Charles S. Limandri, president and chief counsel of the Freedom of Conscience Defense Fund, wrote in a letter to CSUN Provost Yi Li that Lopez neither retaliated against students nor interfered with their attempts to bring complaints before CSUN’s Office of Equity and Diversity.
“Under these circumstances,” Limandri wrote, “we have no choice but to conclude that the disposition of this investigation is a purely political and ideological attack on Dr. Lopez for holding – and exposing students to – ideas about children’s rights [to a mother and father] which are apparently unpopular.”
CSUN spokesperson Carmen Chandler defended the university’s ruling against Lopez. The university, she told The Daily Signal, “is fully committed to upholding academic freedom and free speech, as well as the right of our students to bring forth concerns. Any investigation resulting from student complaints follows established CSUN protocol and is conducted on the basis of determining whether or not there has been a violation of university policy.”
A member of a Chinese Southern Baptist congregation, Lopez was raised by two lesbians and identified as bisexual as a teenager. He came to faith in Christ in 2008 and is the father of two children with his wife – though he wrote in a commentary for The Federalist that he still considers himself “bisexual.”
Lopez has been an outspoken advocate for the traditional, biblical definition of marriage and the right of children to have both a mother and a father. He filed an amicus brief earlier this year with the Supreme Court, urging justices not to redefine marriage to include same-sex couples.

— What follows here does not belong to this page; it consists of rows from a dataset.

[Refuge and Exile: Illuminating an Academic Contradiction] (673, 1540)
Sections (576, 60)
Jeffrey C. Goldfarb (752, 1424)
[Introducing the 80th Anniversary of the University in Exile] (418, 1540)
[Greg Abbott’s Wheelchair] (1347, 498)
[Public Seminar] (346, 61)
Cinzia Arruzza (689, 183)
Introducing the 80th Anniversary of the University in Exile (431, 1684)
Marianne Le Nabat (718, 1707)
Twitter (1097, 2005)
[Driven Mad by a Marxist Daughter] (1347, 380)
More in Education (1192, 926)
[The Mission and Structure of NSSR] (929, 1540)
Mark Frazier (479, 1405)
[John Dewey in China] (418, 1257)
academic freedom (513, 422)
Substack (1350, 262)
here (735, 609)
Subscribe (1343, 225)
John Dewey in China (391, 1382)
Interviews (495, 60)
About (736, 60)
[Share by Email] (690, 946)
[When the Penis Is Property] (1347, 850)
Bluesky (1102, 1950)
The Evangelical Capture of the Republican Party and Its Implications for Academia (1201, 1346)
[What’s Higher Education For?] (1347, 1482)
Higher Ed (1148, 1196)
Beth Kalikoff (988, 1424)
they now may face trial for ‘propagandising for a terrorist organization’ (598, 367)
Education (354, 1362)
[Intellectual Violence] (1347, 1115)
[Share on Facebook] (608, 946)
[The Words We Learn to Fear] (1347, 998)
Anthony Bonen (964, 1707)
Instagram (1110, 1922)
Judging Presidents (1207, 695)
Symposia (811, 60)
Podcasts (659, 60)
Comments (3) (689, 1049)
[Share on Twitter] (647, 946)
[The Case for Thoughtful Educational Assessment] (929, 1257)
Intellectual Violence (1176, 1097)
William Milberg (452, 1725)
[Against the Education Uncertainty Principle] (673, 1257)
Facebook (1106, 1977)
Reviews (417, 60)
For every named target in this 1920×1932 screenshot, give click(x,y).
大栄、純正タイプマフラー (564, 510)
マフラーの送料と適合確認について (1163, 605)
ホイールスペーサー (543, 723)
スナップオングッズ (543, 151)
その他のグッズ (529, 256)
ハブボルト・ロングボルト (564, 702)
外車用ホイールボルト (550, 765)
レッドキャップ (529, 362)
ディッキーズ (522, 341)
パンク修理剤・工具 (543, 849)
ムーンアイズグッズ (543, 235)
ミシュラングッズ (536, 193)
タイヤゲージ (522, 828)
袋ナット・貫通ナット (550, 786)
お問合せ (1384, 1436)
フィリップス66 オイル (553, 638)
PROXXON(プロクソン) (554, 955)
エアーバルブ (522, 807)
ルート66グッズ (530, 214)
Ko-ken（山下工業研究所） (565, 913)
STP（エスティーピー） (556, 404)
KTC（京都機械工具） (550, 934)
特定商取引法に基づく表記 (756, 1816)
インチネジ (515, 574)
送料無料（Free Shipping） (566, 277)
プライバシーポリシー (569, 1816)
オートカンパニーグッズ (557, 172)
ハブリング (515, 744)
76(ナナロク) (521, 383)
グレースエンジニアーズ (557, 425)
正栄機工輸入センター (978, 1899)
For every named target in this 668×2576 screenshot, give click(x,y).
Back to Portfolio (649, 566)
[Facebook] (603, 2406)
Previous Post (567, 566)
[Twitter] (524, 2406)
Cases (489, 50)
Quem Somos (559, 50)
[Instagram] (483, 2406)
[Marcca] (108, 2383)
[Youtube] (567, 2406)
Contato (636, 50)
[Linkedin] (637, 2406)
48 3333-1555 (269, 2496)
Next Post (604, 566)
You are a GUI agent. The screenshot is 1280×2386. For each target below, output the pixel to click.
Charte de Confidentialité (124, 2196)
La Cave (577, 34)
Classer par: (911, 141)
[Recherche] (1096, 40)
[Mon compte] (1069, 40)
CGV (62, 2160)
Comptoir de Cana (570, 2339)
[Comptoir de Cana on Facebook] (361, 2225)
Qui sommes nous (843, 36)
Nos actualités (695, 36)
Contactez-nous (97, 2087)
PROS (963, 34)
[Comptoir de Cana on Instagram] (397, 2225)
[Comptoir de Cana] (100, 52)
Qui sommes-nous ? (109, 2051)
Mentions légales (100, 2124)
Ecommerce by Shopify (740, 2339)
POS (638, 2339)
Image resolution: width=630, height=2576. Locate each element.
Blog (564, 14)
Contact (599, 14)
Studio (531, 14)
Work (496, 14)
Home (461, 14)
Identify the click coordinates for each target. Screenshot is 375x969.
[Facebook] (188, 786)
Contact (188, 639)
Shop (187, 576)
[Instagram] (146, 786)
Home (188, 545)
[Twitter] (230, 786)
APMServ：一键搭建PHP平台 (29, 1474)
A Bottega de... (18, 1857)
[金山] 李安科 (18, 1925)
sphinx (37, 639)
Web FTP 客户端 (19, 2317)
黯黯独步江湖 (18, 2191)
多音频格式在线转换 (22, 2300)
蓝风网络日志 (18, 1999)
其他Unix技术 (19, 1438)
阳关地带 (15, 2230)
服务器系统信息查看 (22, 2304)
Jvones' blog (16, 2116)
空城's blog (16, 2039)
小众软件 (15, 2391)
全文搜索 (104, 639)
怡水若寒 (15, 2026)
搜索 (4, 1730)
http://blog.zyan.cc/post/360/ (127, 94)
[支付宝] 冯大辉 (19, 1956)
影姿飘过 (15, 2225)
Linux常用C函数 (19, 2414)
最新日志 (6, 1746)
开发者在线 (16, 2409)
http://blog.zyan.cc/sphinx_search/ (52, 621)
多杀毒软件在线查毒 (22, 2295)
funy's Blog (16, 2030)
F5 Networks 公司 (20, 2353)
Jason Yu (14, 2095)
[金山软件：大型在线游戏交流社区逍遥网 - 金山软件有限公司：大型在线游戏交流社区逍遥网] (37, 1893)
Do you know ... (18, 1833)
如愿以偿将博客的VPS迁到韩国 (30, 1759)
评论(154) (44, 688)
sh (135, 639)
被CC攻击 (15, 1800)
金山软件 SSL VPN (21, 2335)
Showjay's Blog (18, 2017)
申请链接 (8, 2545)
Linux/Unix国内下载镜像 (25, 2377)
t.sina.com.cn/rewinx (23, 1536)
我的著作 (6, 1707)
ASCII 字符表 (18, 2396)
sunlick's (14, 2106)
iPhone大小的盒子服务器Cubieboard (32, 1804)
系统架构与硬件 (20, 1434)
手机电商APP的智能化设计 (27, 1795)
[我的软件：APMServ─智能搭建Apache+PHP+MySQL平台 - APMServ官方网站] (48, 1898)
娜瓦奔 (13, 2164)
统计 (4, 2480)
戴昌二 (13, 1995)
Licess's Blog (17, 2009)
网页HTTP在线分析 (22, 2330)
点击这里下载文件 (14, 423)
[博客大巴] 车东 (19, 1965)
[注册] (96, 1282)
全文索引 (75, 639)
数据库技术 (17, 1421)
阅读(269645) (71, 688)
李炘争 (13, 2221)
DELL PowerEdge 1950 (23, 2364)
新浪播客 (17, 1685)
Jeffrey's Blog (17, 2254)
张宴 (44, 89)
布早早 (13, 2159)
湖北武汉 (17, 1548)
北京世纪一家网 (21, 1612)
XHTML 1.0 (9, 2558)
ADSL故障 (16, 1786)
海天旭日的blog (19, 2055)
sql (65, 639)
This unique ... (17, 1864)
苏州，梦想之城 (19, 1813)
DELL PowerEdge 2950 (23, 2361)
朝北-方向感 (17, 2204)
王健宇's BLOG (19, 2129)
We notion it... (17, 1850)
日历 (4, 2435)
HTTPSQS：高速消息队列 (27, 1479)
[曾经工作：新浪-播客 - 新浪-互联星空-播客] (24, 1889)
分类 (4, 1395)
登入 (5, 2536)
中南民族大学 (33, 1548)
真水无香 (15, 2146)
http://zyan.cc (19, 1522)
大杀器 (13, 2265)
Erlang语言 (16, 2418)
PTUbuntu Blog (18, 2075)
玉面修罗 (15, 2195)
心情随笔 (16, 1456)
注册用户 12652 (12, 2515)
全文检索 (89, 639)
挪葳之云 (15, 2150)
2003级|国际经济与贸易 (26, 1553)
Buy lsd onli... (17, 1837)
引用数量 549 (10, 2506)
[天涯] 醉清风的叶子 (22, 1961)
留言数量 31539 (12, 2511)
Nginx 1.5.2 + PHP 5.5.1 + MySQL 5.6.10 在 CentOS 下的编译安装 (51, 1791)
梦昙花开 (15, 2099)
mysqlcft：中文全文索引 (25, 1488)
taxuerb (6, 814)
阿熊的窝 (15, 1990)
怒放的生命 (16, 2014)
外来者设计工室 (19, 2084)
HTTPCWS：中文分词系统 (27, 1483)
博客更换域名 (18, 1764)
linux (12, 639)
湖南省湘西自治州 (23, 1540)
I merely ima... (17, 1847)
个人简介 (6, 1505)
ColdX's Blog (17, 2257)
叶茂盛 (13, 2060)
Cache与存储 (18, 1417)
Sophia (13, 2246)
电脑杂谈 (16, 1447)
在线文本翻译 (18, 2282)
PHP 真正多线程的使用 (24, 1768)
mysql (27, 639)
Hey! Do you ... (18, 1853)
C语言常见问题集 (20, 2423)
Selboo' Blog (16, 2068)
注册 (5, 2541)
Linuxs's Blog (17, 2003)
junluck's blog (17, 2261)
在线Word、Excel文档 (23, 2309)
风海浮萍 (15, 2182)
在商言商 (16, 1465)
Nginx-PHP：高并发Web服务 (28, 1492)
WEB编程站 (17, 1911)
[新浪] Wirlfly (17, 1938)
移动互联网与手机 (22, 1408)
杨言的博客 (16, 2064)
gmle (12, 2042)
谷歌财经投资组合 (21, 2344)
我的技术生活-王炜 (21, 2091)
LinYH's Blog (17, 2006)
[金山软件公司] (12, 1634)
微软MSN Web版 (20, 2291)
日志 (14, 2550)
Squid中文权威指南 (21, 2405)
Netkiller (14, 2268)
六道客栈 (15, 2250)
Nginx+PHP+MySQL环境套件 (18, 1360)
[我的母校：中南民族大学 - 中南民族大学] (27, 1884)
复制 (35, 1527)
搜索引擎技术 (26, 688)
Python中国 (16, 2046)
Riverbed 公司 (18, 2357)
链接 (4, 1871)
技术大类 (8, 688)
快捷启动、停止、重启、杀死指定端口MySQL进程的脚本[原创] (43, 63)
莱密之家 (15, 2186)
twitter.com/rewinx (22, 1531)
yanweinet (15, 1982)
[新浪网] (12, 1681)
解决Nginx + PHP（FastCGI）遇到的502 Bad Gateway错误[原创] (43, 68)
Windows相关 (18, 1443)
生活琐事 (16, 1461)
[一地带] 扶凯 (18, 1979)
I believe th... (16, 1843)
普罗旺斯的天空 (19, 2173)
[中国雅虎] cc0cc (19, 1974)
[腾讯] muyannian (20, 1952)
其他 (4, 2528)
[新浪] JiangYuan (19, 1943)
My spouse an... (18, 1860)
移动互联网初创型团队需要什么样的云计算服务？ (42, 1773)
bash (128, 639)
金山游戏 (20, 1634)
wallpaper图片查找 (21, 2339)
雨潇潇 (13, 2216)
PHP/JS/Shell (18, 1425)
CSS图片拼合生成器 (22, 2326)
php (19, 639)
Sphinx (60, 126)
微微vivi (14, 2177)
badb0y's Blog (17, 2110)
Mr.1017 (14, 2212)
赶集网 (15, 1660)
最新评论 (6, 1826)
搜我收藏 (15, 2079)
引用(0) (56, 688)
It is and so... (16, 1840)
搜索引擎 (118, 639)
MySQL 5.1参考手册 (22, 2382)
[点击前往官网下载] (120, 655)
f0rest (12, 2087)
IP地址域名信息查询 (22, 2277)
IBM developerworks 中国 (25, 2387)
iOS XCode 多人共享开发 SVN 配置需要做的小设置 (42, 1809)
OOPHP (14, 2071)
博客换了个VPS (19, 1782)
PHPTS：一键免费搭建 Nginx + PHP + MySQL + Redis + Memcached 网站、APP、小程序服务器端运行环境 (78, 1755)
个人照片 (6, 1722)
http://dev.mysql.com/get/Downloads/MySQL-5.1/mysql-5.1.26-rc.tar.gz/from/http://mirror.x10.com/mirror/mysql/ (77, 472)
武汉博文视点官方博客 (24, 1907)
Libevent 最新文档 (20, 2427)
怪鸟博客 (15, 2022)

The value of traditional marriage for children, Lopez said, literally was “written in stone” in the 10 Commandments’ admonition to “honor your father and your mother” (Exodus 20:12).
“That really means,” he said, “that you have to organize your time in this life around sexual difference and around a vision of family and a debt to your origins which respects both motherhood and fatherhood.”
In addition to the allegations brought by CSUN, Lopez faced opposition last year from the Human Rights Campaign (HRC) – one of the nation’s largest pro-gay activist groups. HRC made accusations against him as part of its so-called “Export of Hate” initiative and allegedly urged its members to call Lopez and his family, as well as the university. At times, Lopez said, the phone calls seemed threatening.
Lopez told BP he hopes ultimately to prevail against the charges brought against him by CSUN, especially since the outcome will “set a huge precedent.”
“I’m a member of the largest faculty union in the world, Cal State faculty union,” Lopez said. “And if they can get me for this, then that looks very badly for all higher education. ... If we as a society are going to prohibit certain ideas, we’re on a road to a totalitarian society.”
(EDITOR’S NOTE – Benjamin Hawkins is associate editor of The Pathway, mbcpathway.com, newsjournal of the Missouri Baptist Convention.)